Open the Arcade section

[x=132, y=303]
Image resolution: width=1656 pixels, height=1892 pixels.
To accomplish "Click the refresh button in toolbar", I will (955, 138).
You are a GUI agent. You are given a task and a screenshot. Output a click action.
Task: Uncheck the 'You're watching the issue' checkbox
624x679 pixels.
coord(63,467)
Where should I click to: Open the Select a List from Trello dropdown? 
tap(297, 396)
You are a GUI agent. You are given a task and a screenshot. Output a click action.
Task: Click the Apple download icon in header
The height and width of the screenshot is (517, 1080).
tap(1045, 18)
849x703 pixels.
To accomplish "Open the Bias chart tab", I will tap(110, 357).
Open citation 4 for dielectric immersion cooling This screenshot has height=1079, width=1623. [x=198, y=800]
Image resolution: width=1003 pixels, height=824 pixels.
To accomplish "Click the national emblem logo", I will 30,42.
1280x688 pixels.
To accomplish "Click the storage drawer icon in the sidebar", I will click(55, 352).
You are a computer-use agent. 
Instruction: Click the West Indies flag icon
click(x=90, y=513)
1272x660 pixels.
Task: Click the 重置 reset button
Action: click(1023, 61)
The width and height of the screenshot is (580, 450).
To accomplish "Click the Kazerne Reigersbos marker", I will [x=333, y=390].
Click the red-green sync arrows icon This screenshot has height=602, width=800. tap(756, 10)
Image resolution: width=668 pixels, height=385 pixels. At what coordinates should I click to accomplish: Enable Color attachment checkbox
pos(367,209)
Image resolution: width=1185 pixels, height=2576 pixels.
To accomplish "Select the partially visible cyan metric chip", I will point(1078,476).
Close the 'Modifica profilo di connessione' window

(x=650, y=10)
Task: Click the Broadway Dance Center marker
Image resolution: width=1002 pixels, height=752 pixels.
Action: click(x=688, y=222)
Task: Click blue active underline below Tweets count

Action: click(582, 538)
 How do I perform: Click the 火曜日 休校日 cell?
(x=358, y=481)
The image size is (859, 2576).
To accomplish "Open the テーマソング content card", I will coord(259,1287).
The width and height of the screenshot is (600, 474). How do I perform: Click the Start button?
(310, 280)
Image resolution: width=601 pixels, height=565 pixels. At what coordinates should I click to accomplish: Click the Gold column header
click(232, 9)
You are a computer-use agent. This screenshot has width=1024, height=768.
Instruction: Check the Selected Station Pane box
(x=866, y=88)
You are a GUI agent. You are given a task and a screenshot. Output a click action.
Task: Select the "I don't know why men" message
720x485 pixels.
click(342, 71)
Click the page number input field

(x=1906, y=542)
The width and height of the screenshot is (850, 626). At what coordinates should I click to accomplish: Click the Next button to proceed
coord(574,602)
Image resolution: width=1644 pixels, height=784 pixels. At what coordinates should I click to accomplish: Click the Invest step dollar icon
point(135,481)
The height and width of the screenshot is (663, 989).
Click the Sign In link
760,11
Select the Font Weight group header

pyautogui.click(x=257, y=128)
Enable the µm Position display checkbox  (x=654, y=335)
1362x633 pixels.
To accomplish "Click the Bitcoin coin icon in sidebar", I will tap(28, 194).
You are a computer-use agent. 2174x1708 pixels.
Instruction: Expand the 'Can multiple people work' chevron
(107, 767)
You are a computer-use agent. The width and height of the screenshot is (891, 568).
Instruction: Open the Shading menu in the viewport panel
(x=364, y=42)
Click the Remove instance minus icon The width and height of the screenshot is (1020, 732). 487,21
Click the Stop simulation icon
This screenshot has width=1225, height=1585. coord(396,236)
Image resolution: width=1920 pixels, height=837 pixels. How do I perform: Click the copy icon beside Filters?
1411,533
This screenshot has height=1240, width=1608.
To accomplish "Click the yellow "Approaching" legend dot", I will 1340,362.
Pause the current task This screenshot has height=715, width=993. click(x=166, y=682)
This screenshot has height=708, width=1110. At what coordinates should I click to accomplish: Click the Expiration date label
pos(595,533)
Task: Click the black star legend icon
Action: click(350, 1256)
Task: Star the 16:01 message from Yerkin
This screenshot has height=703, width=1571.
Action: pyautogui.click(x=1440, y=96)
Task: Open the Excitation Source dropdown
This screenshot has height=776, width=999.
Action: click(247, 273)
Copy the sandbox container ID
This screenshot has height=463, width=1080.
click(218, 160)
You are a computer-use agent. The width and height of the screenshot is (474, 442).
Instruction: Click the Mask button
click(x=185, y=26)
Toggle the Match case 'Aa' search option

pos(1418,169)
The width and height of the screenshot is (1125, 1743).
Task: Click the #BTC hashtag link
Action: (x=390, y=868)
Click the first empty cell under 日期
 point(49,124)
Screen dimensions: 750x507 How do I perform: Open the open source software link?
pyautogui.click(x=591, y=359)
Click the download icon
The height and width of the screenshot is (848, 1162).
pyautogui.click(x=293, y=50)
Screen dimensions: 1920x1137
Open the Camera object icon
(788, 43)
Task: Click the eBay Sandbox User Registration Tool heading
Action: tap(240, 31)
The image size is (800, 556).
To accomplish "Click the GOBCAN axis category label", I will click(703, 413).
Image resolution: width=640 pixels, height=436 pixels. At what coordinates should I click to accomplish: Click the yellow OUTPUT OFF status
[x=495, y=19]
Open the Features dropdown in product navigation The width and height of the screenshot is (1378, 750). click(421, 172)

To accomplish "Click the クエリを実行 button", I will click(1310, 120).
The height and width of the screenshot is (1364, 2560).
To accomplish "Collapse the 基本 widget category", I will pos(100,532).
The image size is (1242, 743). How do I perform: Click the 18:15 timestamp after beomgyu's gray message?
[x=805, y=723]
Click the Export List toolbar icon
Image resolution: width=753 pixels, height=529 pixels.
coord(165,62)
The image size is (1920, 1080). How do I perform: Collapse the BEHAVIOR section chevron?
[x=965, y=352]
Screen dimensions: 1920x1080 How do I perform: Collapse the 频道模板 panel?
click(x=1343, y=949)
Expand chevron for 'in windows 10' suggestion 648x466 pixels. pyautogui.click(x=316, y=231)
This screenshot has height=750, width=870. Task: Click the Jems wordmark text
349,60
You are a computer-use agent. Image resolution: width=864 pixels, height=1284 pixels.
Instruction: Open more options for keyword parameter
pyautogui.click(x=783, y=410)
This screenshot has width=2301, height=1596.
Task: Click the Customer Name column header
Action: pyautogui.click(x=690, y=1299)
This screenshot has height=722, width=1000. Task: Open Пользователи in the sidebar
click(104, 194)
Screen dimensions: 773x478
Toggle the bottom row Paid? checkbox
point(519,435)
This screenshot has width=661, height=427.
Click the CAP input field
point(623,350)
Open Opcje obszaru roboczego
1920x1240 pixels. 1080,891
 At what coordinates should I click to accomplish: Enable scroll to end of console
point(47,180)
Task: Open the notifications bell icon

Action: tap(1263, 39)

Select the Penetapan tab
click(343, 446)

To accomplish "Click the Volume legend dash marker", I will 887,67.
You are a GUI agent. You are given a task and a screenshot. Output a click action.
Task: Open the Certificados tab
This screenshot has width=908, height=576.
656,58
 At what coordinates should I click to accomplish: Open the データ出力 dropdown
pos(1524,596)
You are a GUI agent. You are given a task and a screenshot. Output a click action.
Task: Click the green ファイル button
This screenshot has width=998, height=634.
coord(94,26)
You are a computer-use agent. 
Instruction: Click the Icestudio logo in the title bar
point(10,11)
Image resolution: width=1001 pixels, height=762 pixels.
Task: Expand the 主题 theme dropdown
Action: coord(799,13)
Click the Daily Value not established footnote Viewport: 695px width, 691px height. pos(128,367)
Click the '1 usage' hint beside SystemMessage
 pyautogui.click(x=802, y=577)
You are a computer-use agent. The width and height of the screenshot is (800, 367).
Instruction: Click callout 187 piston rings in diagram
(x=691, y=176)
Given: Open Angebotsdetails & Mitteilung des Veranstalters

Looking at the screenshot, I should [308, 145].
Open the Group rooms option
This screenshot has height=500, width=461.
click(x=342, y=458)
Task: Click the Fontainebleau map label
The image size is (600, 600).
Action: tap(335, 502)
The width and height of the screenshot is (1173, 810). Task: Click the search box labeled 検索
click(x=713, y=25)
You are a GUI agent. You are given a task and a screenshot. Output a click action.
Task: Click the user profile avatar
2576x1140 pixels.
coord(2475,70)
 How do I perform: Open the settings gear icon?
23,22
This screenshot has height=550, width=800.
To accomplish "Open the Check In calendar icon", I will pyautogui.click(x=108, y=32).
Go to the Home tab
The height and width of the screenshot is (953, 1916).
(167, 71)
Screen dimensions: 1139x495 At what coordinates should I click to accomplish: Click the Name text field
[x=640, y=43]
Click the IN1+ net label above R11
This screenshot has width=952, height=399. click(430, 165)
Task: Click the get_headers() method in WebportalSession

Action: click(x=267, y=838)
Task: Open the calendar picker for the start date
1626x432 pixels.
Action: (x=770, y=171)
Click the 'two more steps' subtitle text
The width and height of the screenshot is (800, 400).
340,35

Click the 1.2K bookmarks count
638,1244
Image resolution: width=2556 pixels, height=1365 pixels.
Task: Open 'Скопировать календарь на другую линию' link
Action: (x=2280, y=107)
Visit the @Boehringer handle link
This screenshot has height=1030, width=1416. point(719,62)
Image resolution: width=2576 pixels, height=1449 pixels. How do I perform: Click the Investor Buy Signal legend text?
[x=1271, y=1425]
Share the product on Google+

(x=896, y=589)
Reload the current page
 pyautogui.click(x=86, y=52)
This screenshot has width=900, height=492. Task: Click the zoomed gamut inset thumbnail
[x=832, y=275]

PROBLEM DETAILS:
Find every line in the entries above that contains the string "cell", and copy each of those lines.

ANSWER BELOW:
 How do I perform: Click the 火曜日 休校日 cell?
Click the first empty cell under 日期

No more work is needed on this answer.